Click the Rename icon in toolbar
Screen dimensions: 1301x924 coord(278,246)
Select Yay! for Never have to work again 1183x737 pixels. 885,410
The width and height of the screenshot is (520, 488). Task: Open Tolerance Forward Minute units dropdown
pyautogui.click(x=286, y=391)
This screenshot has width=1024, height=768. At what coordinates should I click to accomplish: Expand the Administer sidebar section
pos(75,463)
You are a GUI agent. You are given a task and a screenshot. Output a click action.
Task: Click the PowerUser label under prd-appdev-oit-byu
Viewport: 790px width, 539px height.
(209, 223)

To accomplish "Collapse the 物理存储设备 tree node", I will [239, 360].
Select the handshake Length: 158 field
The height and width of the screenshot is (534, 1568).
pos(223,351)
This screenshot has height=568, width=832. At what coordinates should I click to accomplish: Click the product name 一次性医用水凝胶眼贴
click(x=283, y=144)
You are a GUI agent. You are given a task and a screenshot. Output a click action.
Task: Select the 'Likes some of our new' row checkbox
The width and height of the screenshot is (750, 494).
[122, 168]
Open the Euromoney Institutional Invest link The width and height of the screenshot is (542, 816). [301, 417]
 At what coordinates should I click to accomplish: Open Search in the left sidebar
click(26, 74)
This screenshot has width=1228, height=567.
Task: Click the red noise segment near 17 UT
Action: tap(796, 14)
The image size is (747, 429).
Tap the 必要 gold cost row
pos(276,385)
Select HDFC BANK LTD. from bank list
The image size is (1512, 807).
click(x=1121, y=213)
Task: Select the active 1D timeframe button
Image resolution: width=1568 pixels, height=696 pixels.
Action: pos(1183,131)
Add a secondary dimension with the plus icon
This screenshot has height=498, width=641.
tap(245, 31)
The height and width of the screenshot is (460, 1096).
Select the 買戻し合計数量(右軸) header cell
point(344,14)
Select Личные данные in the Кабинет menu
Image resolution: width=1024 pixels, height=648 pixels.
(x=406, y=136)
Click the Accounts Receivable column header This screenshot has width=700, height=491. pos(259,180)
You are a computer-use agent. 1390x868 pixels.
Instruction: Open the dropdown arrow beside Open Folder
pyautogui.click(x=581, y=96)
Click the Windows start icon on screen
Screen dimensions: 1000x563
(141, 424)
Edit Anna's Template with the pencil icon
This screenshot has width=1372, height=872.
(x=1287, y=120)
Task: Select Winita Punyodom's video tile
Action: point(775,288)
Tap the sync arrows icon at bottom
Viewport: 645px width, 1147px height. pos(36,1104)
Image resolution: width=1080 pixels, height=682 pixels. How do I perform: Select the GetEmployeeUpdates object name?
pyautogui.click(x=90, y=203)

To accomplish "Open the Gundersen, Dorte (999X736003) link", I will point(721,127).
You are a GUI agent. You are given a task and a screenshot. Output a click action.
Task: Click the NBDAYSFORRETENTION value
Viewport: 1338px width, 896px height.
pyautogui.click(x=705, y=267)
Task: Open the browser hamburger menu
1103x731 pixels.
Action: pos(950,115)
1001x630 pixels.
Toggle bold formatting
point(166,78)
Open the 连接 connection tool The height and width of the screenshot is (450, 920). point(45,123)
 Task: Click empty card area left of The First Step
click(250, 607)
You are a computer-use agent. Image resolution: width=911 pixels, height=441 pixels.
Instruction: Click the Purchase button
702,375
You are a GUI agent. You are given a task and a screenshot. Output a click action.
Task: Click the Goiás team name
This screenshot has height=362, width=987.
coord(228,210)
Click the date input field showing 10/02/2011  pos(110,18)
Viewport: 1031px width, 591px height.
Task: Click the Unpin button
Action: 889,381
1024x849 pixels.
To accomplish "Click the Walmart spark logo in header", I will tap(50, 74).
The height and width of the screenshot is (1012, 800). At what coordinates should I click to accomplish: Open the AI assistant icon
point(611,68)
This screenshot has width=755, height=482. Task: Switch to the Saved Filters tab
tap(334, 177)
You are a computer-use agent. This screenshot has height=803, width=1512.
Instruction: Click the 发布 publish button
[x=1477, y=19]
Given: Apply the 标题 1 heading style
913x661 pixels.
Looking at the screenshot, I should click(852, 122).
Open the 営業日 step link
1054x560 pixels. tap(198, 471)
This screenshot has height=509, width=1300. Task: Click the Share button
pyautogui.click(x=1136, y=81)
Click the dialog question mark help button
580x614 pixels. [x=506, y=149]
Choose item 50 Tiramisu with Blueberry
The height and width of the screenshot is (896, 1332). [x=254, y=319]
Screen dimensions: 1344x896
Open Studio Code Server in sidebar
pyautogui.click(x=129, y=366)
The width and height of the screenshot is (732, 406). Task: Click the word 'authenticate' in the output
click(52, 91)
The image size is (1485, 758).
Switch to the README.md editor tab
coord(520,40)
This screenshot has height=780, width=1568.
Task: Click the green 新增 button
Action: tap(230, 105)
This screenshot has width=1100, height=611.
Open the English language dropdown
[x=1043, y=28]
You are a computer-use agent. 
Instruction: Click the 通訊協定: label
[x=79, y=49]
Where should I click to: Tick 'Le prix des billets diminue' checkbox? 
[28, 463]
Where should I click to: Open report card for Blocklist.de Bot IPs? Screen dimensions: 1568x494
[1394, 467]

WHAT IS NEEDED: Copy the rows between the lines holding "The width and height of the screenshot is (732, 406)." and "[x=1043, y=28]", inclusive, swapping "dropdown" for "menu" and changing nothing else. Return only those lines.

REPLY:
The width and height of the screenshot is (732, 406). Task: Click the word 'authenticate' in the output
click(52, 91)
The image size is (1485, 758).
Switch to the README.md editor tab
coord(520,40)
This screenshot has height=780, width=1568.
Task: Click the green 新增 button
Action: tap(230, 105)
This screenshot has width=1100, height=611.
Open the English language menu
[x=1043, y=28]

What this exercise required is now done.